Berdasarkan judul tersebut, maka dapat dirumuskan 2 rumusan masalah sebagai berikut: (1) Bagaimana pengaturan perjanjian perkawinan berdasarkan Undang-Undang Perkawinan dan Putusan Mahkamah Konstitusi Nomor 69/PUU-XIII/2015?; dan (2) Bagaimana akibat hukum perjanjian perkawinan yang tidak dicatatkan dalam perkawinan campuran? Adapun tujuan dari penulisan ini yaitu: (1) untuk mengetahui dan menganalisis pengaturan perjanjian perkawinan berdasarkan Undang-Undang Perkawinan dan Putusan Mahkamah Konstitusi Nomor 69/PUU-XIII/2015; dan (2) untuk menganalisis akibat hukum perjanjian perkawinan yang tidak dicatatkan dalam perkawinan campuran.

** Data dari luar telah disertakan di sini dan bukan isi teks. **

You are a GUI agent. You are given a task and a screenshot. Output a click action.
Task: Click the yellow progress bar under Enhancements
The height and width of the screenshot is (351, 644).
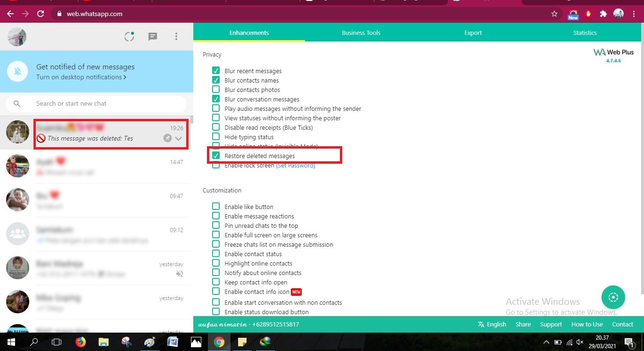tap(249, 42)
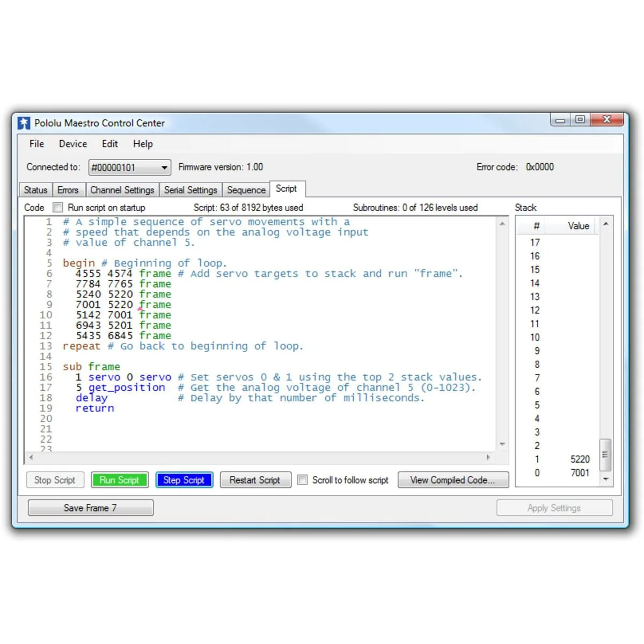Switch to the Sequence tab
Screen dimensions: 644x644
point(246,190)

Berkaitan dengan state of art, terdapat artikel-artikel yang memiliki kemiripan dengan topik yang tengah diteliti. Artikel-artikel sebagaimana dimaksud, antara lain:
-
1) Jurnal yang ditulis oleh Erdyan Paramita dan Irnawan Dadori yang diterbitkan oleh Jurnal Repertorium. Berjudul “Akibat Hukum Perjanjian Perkawinan Yang Tidak Disahkan Oleh Pegawai Pencatat Perkawinan”. Permasalahan hukum yang dikaji, yaitu: (1) Keabsahan perjanjian perkawinan yang tidak disahkan oleh pegawai pencatat perkawinan; (2) Akibat hukum perjanjian perkawinan yang tidak disahkan oleh pegawai pencatat perkawinan
-
2) Jurnal yang ditulis oleh Nadia Valentina, Iwan Permadi dan Siti Noer Endah yang diterbitkan oleh Arena Hukum. Berjudul “Kepastian Hukum Perjanjian Kawin Yang Sudah Disahkan Namun Tidak Dicantumkan Di Kutipan Akta Perkawinan Yang Diterbitkan Oleh Dinas Kependudukan Dan Pencatatan Sipil Kota Malang”. Permasalahan hukum yang dikaji yaitu: (1) Kepastian hukum berlakunya perjanjian kawin yang sudah disahka namun keberadaannya tidak dicantumkan di Kutipan Akta Perkawinan yang diterbitkan oleh Dispendukcapil Kota Malang; (2) Upaya hukum pasangan suami istri yang keberadaan perjanjian kawinnya tidak dicantumkan di Kutipan Akta Perkawinan yang diterbitkan oleh Dispendukcapil Kota Malang; (3) Bentuk materi muatan pencantuman perjanjian kawin seharusnya tertera di Kutipan Akta Perkawinan yang diterbitkan oleh Dispendukcapil Kota Malang.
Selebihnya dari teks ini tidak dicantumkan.